布魯納指出,傳遞知識和技能,就像人類的任何交換行為一樣,應該包含著一個互動中的次社群,兒童正是透過和他者的互動發現文化之為物,以及文化如何理解世界。這種互動是人類所特有的,且發展得驚人的“交互主體”的天賦,這就是說,人類具有能夠了解他者心靈的能力,不論是透過語言、姿勢或其他手段。但是,在傳統教育中,教師往往仰仗著占有的資源,忽視了交互主體性的需要,總是想當然地認為教師是全知全能的,學生是全然懵懂的。所以,布魯納認為文化心理學所能給教育的最佳禮物之一,就是對此提出觀念上的重述。因為教學需要師生互動,而不是發生在一個單行道上。
因此,對教育來講,最重要的不是絀繹出學科的基本結構,學校應該成為文化相互性的實踐之所,它的首要任務就是將自身建設成互助型的學習共同體,發展一種“相互學習的文化”,學生在合作和群體中互相做學習的“支架”。“我們要把學校文化建立成相互學習者的共同體,能聯手涉入問題解決的過程,在其中,人人都能對相互教育有所貢獻。這樣的群體不僅為教學提供活動場所,也是認同和相互工作的聚焦之處。”①
具體來說,這種教室文化是按照能夠形成一種廣義文化運作模式的意圖來組織的,以期文化能以最佳的,最鮮活的方式對教育發揮影響。知識和觀念是能夠相輔相成、相互支撐而達成對學習材料的熟練,分工協作和角色的交換以及在團隊活動中顯現出的新機會等也可以存在於這種文化中。這可謂是“文化的最佳狀態”的一種可能版本。那麽,學校在以這種文化的方式重新分組整合後,就應該被理解為:“一方麵是在社群心智活動的可能性的狀態下,所進行的一種意識提升操作;另一方麵則是獲得知識技能的手段。而教師呢,就是個促成者”①。
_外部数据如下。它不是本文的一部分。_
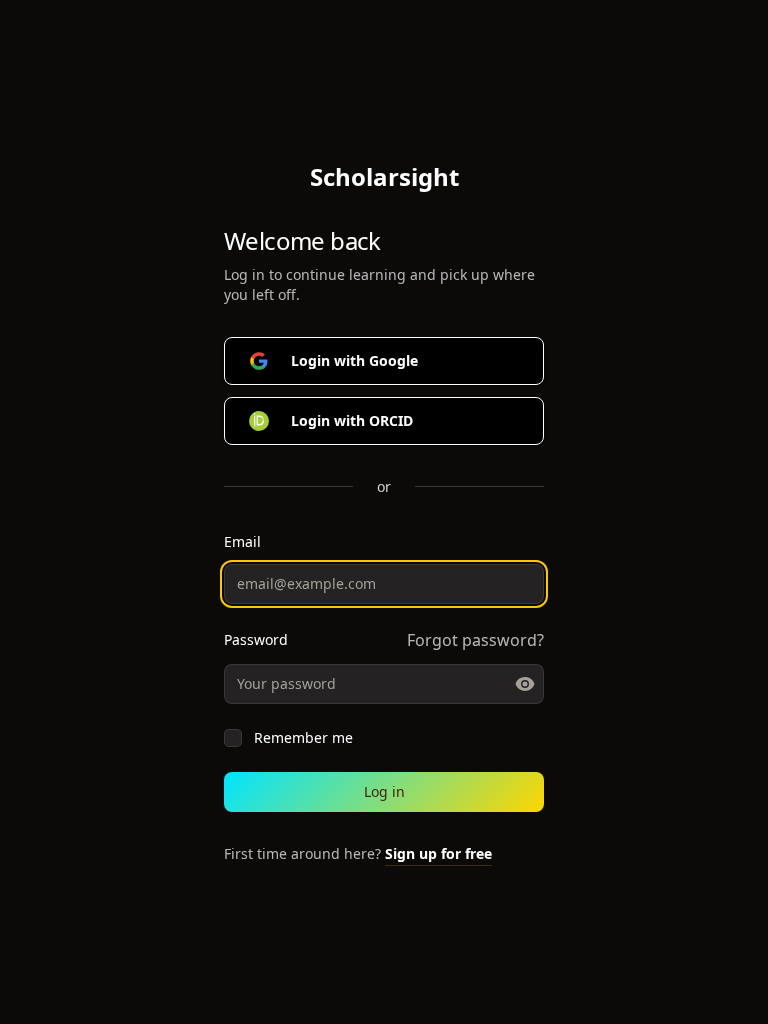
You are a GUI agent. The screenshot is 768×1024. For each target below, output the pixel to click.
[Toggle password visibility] (525, 684)
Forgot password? (475, 640)
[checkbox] (233, 738)
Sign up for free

在這個互助型的學習文化當中,所有人都是這一學習共同體的參與者,在學習地位上(而不是在學習效果上)都是平等的。所有的學習者會根據個人的能力而互相幫助學習,也就是說,學習者們各盡所能,互助互學,相互成為學習的支架,在這樣的共同體中,學習者們對於他人的行為都達成了共同的友善的理解,人與人之間沒有隔閡。共同體中的人們,互相交流文化工具包裏的資源,讓文化資源達到最大程度的共享,從而他們的討論既自由而又順暢。布魯納相信,隻有在這樣的學習共同體之中,人們才能回歸到他原本所屬的曆史文化之中,人的學習潛能才能夠得以充分的發揮。